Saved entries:
============================================================
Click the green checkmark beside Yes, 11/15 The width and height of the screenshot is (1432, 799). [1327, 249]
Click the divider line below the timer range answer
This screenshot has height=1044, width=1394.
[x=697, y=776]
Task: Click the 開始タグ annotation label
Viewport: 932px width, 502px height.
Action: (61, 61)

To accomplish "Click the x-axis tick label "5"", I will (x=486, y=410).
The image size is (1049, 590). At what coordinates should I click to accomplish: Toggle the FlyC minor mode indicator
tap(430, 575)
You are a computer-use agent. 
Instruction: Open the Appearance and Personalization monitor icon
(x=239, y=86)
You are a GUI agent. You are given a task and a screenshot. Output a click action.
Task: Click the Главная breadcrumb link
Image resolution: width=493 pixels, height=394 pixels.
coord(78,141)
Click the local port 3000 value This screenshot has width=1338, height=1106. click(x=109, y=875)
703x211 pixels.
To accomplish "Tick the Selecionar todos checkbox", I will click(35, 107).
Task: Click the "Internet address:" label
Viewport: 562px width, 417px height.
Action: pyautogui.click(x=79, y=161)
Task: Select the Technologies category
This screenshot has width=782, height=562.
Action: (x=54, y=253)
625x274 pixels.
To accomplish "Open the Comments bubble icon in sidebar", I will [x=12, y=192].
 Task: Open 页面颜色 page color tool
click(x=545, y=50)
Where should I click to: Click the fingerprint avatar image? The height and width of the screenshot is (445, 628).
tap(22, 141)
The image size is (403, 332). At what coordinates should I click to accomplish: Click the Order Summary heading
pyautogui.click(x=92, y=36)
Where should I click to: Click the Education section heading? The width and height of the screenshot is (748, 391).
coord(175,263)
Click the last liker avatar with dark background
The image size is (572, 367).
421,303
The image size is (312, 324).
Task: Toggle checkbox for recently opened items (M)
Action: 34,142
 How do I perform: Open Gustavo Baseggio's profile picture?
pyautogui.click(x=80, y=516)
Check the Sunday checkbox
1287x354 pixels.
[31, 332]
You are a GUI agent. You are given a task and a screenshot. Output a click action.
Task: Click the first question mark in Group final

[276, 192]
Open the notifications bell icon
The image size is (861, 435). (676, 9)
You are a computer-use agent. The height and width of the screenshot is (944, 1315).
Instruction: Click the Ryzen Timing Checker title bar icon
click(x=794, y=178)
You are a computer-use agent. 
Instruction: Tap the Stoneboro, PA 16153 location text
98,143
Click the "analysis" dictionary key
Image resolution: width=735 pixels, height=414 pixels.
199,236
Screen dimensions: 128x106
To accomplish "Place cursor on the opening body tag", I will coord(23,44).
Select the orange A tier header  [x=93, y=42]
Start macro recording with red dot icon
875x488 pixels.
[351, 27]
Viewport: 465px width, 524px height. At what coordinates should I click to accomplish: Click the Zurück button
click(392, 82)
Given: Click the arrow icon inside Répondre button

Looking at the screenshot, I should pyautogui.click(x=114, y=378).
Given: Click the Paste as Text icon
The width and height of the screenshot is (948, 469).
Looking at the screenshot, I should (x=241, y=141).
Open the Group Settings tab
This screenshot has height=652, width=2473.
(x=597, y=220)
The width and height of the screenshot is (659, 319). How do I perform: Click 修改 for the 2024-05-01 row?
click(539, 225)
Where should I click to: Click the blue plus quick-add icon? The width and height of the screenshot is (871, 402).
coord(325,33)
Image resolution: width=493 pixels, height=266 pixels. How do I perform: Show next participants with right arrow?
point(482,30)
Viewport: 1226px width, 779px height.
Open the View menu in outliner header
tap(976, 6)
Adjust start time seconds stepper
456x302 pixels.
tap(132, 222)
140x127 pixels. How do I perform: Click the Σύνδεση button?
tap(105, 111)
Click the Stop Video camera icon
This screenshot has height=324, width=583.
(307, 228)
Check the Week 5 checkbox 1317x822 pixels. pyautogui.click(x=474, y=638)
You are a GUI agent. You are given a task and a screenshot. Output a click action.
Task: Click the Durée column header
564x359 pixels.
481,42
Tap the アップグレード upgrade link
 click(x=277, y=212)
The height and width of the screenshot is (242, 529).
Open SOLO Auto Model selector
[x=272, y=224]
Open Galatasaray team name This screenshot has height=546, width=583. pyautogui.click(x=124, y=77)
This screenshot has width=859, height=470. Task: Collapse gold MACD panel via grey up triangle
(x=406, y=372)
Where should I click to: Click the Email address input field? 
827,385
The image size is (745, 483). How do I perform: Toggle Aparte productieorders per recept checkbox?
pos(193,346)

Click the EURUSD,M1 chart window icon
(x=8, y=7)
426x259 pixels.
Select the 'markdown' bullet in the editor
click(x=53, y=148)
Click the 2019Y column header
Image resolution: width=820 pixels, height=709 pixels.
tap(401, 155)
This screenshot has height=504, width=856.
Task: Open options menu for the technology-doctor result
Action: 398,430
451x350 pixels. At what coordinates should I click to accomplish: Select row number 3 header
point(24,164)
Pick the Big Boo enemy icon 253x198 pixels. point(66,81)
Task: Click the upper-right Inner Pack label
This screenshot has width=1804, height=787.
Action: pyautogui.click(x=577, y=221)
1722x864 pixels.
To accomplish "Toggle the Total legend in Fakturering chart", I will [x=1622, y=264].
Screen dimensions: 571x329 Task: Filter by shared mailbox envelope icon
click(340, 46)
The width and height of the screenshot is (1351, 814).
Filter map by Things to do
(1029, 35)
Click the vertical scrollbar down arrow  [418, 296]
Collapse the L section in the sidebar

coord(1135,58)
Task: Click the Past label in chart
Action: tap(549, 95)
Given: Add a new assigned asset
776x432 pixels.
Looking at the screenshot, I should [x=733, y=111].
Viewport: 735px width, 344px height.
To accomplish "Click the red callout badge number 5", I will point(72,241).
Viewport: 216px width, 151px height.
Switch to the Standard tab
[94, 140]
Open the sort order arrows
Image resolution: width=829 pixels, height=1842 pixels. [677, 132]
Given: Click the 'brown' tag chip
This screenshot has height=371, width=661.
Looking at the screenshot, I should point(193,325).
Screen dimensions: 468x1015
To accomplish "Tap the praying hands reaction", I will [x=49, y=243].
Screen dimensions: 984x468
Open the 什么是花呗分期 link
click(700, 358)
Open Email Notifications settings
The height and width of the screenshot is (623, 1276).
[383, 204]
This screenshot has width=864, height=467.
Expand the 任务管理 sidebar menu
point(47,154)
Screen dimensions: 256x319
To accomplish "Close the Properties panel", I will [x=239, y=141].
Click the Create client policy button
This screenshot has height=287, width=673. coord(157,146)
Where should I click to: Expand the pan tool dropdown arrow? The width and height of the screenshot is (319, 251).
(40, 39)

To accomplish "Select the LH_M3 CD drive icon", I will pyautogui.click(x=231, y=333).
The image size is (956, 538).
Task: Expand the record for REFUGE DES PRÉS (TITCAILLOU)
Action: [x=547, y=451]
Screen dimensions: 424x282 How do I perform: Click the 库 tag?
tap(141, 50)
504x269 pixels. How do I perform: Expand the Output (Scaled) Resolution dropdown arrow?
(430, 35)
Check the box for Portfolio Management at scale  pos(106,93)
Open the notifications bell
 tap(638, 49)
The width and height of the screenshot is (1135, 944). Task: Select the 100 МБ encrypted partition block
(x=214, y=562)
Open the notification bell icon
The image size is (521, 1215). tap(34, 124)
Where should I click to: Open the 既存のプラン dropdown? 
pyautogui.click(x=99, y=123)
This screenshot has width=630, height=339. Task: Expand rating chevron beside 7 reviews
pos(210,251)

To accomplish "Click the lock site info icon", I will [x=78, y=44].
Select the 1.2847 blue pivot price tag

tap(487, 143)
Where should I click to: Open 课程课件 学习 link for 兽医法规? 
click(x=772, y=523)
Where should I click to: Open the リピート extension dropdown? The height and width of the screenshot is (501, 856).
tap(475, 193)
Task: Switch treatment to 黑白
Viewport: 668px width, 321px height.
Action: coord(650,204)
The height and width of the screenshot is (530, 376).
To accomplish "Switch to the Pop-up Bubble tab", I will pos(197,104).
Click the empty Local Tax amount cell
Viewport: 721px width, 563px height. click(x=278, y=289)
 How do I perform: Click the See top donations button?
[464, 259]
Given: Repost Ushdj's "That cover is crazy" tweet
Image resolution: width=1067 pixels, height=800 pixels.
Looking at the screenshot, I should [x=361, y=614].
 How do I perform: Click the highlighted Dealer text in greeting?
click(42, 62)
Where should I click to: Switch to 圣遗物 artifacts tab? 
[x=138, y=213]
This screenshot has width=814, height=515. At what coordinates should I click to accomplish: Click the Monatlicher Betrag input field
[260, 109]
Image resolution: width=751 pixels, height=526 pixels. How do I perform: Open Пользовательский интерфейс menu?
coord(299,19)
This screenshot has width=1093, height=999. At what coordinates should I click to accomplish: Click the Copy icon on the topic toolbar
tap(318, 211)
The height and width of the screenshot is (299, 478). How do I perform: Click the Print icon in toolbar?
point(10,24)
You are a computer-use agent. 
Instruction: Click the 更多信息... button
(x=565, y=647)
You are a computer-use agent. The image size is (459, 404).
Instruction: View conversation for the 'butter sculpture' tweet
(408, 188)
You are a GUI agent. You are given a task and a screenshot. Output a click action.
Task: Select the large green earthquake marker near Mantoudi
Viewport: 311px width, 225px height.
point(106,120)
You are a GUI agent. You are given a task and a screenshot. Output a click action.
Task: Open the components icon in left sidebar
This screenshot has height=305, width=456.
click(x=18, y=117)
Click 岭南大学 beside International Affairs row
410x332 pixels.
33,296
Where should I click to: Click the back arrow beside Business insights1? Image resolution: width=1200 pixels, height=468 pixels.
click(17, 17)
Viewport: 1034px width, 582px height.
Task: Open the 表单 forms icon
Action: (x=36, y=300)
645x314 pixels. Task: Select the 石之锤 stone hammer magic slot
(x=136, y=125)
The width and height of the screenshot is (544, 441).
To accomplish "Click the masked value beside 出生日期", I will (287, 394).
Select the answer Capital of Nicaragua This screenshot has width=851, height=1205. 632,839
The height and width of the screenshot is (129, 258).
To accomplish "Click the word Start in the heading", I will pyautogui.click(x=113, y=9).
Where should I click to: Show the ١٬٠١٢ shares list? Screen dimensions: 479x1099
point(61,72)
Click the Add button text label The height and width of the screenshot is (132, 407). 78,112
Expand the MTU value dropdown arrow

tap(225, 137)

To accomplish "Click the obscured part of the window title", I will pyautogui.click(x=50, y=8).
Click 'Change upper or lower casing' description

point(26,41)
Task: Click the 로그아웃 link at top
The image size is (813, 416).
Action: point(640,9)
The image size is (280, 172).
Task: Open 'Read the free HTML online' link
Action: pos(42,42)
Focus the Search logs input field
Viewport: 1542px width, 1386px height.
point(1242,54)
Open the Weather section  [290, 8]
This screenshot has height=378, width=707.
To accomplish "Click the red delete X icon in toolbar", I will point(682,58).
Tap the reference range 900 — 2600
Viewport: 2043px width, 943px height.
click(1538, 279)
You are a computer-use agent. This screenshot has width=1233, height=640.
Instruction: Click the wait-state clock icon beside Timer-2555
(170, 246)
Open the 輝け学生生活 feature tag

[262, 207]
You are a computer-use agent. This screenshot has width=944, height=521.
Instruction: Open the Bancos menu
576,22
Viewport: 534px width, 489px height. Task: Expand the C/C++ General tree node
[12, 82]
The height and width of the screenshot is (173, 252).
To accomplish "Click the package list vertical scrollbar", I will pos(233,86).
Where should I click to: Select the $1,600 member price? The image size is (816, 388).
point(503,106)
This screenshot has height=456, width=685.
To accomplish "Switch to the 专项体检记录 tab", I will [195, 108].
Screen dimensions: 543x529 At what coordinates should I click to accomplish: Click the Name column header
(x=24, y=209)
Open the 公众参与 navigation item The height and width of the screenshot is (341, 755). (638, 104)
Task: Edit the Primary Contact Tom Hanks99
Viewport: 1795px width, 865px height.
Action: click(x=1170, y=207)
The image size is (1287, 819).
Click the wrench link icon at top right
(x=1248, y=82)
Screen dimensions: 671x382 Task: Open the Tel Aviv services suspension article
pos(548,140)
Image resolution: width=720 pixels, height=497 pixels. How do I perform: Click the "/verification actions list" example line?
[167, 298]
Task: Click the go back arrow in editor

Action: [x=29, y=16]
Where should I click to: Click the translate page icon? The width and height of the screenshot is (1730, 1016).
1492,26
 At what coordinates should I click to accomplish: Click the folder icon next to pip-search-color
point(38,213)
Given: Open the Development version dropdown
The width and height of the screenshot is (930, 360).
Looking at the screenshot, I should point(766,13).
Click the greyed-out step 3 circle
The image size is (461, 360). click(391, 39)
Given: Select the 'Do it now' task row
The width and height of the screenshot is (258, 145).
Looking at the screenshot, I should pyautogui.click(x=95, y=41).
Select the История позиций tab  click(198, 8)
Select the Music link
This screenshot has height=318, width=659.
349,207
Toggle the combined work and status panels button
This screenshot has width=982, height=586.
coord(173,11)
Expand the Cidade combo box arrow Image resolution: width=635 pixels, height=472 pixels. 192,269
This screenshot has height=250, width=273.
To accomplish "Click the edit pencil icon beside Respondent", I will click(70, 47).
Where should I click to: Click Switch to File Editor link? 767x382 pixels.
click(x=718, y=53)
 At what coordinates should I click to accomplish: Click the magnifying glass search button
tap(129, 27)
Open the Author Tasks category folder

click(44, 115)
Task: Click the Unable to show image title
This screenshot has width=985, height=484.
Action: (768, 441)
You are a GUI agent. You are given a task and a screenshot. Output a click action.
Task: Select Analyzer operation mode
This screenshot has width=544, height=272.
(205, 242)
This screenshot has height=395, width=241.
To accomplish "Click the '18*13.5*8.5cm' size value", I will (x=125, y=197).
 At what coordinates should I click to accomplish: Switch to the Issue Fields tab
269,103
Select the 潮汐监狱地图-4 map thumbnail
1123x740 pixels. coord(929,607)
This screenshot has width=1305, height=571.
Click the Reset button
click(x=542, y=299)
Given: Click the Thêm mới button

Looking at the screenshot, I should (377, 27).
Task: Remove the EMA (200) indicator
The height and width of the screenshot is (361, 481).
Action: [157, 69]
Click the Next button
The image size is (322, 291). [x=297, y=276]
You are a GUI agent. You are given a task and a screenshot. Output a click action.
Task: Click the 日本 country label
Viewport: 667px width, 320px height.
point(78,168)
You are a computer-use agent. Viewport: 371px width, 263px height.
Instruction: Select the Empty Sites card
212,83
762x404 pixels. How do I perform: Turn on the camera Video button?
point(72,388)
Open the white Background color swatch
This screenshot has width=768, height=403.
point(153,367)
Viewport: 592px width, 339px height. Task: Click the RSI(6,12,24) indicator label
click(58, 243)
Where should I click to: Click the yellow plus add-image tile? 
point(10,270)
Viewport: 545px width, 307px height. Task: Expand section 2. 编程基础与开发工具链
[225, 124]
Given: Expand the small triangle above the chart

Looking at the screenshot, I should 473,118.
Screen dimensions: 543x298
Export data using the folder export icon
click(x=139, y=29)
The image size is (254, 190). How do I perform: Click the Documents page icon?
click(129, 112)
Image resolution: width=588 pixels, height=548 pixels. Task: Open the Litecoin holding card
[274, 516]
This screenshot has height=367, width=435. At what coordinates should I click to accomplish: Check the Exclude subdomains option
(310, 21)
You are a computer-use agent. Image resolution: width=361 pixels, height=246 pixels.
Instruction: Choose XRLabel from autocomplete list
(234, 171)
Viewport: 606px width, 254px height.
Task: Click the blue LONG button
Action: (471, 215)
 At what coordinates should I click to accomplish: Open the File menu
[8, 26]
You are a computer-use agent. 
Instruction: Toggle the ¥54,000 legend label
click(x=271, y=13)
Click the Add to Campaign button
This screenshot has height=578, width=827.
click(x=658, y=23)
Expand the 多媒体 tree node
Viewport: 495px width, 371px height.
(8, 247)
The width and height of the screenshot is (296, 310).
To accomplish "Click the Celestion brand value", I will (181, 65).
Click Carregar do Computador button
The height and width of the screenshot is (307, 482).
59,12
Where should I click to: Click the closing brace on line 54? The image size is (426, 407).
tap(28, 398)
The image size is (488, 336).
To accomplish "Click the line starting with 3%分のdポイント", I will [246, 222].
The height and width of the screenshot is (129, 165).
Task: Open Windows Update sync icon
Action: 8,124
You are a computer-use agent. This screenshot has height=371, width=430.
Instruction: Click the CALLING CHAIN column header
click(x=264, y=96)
============================================================
> _What you should do_:
Taking the entries from their first line through the line with "Task: Click the 開始タグ annotation label", inclusive, restate each line word for word and give nothing else.

> _Task solution_:
Click the green checkmark beside Yes, 11/15 The width and height of the screenshot is (1432, 799). [1327, 249]
Click the divider line below the timer range answer
This screenshot has height=1044, width=1394.
[x=697, y=776]
Task: Click the 開始タグ annotation label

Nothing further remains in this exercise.